C’est un rendez-vous diplomatique sans précédent : les présidents Kassym-Jomart Tokayev (Kazakhstan), Shavkat Mirziyoyev (Ouzbékistan), Sadyr Japarov (Kirghizistan), Emomali Rahmon (Tadjikistan) et Serdar Berdimuhamedov (Turkménistan) sont réunis ce jeudi à Washington pour un sommet du format « C5+1 ». Si la Maison-Blanche n’a pas confirmé la présence du président Donald Trump, la symbolique est forte : jamais les cinq États d’Asie centrale n’avaient été accueillis ensemble aux États-Unis.
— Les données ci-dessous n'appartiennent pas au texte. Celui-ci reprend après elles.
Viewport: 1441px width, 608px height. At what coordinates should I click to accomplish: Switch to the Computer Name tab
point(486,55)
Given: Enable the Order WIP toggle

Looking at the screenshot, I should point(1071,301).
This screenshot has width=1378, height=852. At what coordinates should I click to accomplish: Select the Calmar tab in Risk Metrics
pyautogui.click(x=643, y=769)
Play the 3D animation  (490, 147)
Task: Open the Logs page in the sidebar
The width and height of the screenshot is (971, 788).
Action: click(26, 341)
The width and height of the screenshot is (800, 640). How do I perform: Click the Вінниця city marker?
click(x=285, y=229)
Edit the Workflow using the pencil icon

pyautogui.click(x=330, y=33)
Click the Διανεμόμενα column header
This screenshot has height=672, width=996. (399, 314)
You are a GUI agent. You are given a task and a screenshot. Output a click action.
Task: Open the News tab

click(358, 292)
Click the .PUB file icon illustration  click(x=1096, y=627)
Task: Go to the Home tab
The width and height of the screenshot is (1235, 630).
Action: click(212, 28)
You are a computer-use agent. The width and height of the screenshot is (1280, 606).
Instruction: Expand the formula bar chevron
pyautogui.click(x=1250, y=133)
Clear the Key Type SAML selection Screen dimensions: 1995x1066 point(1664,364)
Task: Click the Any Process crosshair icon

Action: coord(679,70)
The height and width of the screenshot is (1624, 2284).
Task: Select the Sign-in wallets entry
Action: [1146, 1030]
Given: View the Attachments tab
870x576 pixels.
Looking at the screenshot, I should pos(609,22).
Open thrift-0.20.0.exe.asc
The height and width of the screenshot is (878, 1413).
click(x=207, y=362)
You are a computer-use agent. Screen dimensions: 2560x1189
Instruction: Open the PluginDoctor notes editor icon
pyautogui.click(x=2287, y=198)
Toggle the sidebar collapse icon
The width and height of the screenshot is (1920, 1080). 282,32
L’initiative s’inscrit dans une stratégie américaine de reconquête d’influence dans une région historiquement dominée par Moscou et Pékin. Le format, lancé en 2015 sous Barack Obama, s’était jusque-là limité aux ministres des Affaires étrangères. Sous l’administration Biden, il avait pris une tonalité politique axée sur la démocratie et les droits humains. Avec Donald Trump, le ton change : l’approche se veut plus directe, tournée vers les « bénéfices matériels ».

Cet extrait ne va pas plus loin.